The SM-liiga (marketed as just Liiga from 2013 on), (Finnish for League) colloquially called the Finnish Elite League in English or FM-ligan in Swedish, is the top professional ice hockey league in Finland. It was created in 1975 to replace the SM-sarja, which was fundamentally an amateur league. The SM-liiga is not directly overseen by the Finnish Ice Hockey Association, but the league and association have an agreement of cooperation. SM is a common abbreviation for Suomen mestaruus, "Finnish championship".

The SM-liiga formerly had a system of automatic promotion and relegation in place between itself and the Mestis, the second highest level of competition in Finland, but the automatic system was ended in 2000. The league was opened in 2005 and allowed KalPa to get a promotion. In 2009, a new system was introduced and it includes the last placed SM-liiga team facing the Mestis champion in a best of seven playout series. In 2013, the relegation system was abandoned again and replaced by a procedure in which successful clubs of Mestis may apply for a promotion if they fulfill definite financial criteria. Since 2013, Jokerit joined the KHL and Espoo Blues went bankrupt, but Sport, KooKoo and Jukurit were promoted. Therefore Liiga is a competition of 15 teams since the 2016–17 season.

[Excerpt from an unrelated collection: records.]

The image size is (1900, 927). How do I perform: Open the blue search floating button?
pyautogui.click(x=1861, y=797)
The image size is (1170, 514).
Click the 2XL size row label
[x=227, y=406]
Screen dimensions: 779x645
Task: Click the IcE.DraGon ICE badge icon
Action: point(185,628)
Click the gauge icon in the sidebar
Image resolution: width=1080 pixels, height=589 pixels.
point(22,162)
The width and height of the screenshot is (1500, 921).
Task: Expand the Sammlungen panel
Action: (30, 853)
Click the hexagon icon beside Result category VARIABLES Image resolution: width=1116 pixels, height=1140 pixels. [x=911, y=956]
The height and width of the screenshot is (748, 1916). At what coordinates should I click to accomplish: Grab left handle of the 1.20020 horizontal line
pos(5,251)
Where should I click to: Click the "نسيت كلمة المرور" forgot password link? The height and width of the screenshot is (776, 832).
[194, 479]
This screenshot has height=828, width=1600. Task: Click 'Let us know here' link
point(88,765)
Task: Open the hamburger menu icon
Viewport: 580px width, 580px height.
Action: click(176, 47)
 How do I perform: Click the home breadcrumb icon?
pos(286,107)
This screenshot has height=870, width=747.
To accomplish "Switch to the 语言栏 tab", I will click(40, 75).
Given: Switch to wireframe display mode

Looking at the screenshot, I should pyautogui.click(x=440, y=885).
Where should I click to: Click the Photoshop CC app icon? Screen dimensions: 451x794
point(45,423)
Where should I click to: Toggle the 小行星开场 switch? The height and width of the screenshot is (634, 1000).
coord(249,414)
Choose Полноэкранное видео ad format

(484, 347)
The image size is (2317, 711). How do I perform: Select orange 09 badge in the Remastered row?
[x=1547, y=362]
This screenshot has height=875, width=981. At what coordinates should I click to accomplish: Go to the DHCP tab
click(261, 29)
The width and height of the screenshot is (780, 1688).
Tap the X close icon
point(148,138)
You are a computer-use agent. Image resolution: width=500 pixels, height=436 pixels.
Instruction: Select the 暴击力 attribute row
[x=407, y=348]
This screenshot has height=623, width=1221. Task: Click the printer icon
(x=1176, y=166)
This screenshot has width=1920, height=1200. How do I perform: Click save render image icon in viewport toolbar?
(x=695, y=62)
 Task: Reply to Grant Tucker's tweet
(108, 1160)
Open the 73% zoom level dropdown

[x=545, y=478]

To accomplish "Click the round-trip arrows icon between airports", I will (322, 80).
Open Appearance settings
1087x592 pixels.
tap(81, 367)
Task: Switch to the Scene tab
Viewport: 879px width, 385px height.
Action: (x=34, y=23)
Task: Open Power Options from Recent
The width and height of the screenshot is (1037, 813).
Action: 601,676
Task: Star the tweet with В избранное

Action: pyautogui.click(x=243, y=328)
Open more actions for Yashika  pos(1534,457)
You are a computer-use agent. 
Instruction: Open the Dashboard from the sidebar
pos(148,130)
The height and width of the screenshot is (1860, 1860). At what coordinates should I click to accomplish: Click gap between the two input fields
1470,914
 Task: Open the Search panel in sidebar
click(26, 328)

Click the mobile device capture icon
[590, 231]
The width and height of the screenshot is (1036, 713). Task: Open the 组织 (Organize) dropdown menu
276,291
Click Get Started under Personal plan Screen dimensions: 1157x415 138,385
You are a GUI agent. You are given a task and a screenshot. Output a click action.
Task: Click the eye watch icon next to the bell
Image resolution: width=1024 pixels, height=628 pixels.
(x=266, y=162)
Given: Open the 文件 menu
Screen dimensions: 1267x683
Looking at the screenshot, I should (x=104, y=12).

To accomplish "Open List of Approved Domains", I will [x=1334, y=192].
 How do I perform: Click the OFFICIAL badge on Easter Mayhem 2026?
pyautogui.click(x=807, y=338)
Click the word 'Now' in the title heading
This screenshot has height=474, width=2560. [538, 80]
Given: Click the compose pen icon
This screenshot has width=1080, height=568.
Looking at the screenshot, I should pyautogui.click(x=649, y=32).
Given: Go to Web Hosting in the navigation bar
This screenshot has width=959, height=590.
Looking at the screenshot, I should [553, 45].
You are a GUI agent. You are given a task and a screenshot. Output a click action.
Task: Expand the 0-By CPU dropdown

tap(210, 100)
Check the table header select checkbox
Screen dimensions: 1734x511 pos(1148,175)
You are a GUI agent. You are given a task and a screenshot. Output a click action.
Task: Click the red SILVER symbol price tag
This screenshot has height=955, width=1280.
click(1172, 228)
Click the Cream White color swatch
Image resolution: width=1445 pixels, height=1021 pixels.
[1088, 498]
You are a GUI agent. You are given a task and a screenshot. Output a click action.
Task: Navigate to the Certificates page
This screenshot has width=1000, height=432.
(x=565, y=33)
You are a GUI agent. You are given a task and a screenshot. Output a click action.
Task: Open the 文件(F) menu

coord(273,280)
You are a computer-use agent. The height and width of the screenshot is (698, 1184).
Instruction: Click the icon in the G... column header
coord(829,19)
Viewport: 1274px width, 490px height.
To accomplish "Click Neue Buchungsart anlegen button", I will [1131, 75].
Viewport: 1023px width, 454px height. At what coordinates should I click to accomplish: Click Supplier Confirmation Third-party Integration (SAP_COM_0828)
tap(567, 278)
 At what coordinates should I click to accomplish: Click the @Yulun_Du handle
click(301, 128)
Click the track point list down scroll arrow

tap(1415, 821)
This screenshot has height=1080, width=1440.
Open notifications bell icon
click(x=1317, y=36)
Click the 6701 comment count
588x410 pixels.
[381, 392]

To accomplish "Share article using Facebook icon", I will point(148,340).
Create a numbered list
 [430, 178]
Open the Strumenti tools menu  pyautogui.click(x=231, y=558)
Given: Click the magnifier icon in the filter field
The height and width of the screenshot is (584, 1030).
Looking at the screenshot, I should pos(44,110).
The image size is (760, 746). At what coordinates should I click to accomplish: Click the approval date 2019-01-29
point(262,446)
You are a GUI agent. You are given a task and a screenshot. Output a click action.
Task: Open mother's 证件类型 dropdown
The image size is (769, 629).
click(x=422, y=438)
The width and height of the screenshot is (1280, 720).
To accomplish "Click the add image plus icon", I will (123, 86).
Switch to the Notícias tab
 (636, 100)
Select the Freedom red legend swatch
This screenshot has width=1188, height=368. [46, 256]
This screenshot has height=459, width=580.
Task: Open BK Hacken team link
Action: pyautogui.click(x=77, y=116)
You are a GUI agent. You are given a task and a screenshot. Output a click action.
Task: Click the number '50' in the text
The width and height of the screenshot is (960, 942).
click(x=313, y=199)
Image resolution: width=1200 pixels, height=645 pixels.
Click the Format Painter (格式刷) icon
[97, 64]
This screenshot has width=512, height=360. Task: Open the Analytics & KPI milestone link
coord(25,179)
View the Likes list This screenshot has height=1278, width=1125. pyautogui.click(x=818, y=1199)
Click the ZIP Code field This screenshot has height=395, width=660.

Teams from the Liga participate in the IIHF's annual Champions Hockey League (CHL), competing for the European Trophy. Participation is based on the strength of the various leagues in Europe (excluding the European/Asian Kontinental Hockey League). Going into the 2022–23 CHL season, the Liga was ranked the No. 4 league in Europe, allowing them to send their top four teams to compete in the CHL.

History

The SM-liiga was constituted in 1975 to concentrate the development of top-level Finnish ice hockey, and pave the way towards professionalism. Its predecessor, the SM-sarja, being an amateur competition, had its disadvantages, which were perceived as impeding Finland's rise to the highest ranks of ice hockey. SM-liiga hired Kalervo Kummola as its first chief executive officer, who served until 1987.

One of the main problems was that the governing of the SM-sarja was based on the annual meeting of the Finnish Ice Hockey Association, where all important issues were decided by vote. Since all clubs registered under the Finnish Ice Hockey Association had the right to vote, the many amateur clubs prevailed over the few business-like clubs. Therefore, the concentrated development of top-level Finnish ice hockey by the motivated and financially capable clubs proved arduous. The new SM-liiga was to be run by a board consisting of its participating clubs only and to have an agreement of cooperation with the Finnish Ice Hockey Association.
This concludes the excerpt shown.